Entries shown ::
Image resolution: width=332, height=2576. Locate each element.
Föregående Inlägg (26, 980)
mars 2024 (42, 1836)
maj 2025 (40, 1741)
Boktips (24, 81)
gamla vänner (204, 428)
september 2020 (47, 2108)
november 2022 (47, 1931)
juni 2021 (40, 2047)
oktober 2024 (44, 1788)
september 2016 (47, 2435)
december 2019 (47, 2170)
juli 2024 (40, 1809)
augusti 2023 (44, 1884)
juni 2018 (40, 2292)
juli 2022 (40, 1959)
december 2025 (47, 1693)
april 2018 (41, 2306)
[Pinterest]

About this task ::
Return the data in full, exactly as it appears above.

Answer to this exercise ::
Image resolution: width=332, height=2576. Locate each element.
Föregående Inlägg (26, 980)
mars 2024 (42, 1836)
maj 2025 (40, 1741)
Boktips (24, 81)
gamla vänner (204, 428)
september 2020 (47, 2108)
november 2022 (47, 1931)
juni 2021 (40, 2047)
oktober 2024 (44, 1788)
september 2016 (47, 2435)
december 2019 (47, 2170)
juli 2024 (40, 1809)
augusti 2023 (44, 1884)
juni 2018 (40, 2292)
juli 2022 (40, 1959)
december 2025 (47, 1693)
april 2018 (41, 2306)
[Pinterest]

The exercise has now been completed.